Ouvir na igreja matriz, de construção sólida e elegante, um concerto com o orgão de tubos, que em tempos me fez sentir na Salzburgo de Mozart, ao ser tangido por mãos sensíveis e talentosas como as da professora Monia Roxo, é um acontecimento inesquecível. Conhecer os meandros dos últimos seguidores da marcenaria artística, que produziu prodígios tais como um contador - com os cantos dos "Lusíadas", ilustrados em madeiras preciosas - executado por Parente Pinto, entalhador-mor de Dom Carlos I, constitui um singular privilégio. Conhecer a Casa do Barreiro (Turismo de Habitação) e a personalidade encantadora de Dona Francisca Cabral, uma das senhoras que mais amam Alpedrinha e melhor sabem transmitir o fascínio que o lugar exerce, a par de Dona Gracinha Correia, a mentora do Museu Etnográfico da Liga dos Amigos e guia de muito calcurrear quelhas e ruas desta vila que foi sede de concelho até ao século XIX, é uma esplêndida hipótese para desvendar os seus segredos.

No chafariz monumental de Dom João V, emoldurado pelo emblemático Palácio do Picadeiro, como diante da Casa da Comenda ou do Solar dos Britos, a pedra conta estórias. As chaminés diversas, as fontes inúmeras, as varandas de madeira e os balcões de granito guardam recordações. É preciso descortinar, entre a lenda e a vivência quotidiana, a realidade identitária, o património notável.

Por estas ruas, com Eugénio de Andrade, num Verão distante, à luz dos pirilampos, ouvi-o contar memórias de infância, quando as gentes da Póvoa e de outras aldeias vinham às festas de Alpedrinha. No tanque do chafariz majestoso, num outro Estio, tomei um banho ritual com seis poetas vindos de longe e fomos sete vates a desinquietar as estrelas de uma noite quente.

---+---

■ **INSTRUÇÃO 1**
Transcreva do texto sobre Alpedrinha a passagem que começa em "Por estas ruas, com" e segue até "uma noite quente.".

---+---

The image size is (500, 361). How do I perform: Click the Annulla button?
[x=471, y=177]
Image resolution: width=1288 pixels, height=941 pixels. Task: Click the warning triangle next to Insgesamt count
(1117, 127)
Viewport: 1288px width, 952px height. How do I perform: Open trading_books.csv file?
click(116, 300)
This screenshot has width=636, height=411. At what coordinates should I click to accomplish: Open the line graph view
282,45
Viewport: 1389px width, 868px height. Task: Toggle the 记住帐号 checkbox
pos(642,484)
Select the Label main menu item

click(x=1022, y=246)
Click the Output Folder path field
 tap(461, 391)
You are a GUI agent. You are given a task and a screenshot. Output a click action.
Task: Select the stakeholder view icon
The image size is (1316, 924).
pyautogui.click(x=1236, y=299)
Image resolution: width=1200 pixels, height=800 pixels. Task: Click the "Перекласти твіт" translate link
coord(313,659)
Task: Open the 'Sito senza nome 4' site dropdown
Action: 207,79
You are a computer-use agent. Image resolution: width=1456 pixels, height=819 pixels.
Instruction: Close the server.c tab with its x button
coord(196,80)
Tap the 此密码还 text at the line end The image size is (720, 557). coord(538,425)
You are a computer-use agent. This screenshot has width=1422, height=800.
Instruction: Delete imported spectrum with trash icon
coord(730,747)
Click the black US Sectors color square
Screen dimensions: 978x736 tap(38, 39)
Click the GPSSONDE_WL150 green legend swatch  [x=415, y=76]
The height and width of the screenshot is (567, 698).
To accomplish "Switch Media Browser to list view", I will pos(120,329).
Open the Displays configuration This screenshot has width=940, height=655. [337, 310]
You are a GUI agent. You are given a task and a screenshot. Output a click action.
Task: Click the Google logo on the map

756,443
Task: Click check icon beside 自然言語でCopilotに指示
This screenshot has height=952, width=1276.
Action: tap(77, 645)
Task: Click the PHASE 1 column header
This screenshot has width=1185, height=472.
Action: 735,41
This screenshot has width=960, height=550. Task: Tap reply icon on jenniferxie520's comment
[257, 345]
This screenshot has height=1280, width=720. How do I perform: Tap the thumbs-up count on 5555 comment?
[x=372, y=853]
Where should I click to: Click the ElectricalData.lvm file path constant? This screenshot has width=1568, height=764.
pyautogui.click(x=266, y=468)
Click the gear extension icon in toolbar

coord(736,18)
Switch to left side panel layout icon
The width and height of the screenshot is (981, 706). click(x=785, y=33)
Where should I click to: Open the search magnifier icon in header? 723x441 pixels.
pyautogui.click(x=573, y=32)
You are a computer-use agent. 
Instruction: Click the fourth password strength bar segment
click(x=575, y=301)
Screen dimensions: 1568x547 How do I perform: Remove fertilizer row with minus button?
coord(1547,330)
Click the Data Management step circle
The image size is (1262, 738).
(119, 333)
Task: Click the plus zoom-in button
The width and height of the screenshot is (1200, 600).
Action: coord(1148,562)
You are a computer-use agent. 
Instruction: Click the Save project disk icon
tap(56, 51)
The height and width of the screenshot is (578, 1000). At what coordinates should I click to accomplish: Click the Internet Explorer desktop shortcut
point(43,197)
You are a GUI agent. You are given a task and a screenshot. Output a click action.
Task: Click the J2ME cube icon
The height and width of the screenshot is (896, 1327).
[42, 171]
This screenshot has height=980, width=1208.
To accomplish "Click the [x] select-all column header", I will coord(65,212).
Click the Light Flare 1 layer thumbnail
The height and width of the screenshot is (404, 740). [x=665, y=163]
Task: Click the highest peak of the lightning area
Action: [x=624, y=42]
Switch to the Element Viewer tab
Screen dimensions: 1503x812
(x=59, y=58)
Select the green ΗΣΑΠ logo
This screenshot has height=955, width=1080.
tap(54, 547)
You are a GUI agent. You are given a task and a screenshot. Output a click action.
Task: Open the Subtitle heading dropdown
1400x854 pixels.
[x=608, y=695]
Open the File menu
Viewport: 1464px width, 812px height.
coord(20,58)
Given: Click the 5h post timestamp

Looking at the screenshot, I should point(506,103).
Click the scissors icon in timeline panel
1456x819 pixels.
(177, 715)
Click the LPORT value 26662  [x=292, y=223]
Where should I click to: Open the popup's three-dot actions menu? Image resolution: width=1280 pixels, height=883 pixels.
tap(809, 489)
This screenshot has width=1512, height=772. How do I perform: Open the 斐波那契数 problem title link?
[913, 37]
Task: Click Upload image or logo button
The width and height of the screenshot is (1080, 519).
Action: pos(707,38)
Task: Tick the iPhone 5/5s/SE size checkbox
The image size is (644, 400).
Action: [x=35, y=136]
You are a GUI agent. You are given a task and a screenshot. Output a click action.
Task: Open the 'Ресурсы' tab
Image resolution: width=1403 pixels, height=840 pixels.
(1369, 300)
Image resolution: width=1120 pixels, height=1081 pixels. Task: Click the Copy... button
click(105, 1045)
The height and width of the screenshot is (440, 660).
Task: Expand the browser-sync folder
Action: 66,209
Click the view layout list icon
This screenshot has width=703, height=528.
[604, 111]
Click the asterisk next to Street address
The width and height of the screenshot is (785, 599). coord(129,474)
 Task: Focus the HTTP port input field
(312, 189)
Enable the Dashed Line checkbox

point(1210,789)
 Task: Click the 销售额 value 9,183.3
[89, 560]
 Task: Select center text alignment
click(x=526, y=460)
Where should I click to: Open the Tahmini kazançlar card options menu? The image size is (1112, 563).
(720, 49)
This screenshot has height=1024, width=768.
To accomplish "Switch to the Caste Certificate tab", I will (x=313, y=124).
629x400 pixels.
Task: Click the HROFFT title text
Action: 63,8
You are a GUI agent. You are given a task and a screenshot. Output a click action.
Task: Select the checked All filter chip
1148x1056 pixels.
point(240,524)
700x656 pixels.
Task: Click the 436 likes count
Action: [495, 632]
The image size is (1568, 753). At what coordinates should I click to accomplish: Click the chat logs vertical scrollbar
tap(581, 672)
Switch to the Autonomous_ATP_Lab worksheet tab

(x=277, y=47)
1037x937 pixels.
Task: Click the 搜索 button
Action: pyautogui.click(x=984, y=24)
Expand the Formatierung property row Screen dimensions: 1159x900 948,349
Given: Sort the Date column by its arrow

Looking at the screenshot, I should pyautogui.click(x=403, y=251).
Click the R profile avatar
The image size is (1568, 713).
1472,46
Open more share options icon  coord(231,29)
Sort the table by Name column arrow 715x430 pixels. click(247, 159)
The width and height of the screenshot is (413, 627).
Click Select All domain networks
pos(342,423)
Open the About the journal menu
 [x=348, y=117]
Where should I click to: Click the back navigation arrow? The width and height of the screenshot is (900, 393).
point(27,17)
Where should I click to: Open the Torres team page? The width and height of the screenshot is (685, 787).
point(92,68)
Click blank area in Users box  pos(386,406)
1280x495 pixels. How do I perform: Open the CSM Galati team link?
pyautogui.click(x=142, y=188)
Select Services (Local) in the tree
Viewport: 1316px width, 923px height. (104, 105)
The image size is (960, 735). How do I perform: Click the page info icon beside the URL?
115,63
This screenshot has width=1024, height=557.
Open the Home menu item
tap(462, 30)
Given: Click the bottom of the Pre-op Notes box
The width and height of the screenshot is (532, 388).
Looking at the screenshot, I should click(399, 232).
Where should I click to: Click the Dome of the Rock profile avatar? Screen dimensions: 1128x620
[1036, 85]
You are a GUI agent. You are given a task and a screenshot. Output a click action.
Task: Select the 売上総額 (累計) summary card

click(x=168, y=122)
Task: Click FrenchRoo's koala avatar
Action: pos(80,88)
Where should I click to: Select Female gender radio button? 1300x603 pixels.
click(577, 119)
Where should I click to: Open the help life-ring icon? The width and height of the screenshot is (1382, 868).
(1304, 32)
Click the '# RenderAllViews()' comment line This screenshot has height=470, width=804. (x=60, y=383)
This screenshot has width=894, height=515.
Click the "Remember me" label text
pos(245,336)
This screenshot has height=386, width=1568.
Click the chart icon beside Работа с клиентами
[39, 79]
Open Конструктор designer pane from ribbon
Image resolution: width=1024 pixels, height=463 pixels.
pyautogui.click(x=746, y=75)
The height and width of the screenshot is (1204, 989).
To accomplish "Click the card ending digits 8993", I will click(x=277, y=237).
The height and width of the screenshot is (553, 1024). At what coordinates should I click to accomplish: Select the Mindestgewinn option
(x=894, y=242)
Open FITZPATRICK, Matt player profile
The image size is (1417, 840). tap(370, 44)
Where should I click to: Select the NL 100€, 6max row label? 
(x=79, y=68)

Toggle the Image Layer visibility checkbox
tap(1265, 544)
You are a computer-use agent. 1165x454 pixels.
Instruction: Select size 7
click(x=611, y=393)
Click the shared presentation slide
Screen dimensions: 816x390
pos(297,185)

---+---

■ **INSTRUÇÃO 2**
Nas entradas, substitua "configuration" por "settings" nas linhas que vão da linha com "Click the black US Sectors color square" até a linha com "Open the Displays", sem alterar mais nada. Apresente somente essas linhas.

■ **RESULTADO CORRETO 1**
Por estas ruas, com Eugénio de Andrade, num Verão distante, à luz dos pirilampos, ouvi-o contar memórias de infância, quando as gentes da Póvoa e de outras aldeias vinham às festas de Alpedrinha. No tanque do chafariz majestoso, num outro Estio, tomei um banho ritual com seis poetas vindos de longe e fomos sete vates a desinquietar as estrelas de uma noite quente.

■ **RESULTADO CORRETO 2**
Click the black US Sectors color square
Screen dimensions: 978x736 tap(38, 39)
Click the GPSSONDE_WL150 green legend swatch  [x=415, y=76]
The height and width of the screenshot is (567, 698).
To accomplish "Switch Media Browser to list view", I will pos(120,329).
Open the Displays settings This screenshot has width=940, height=655. [337, 310]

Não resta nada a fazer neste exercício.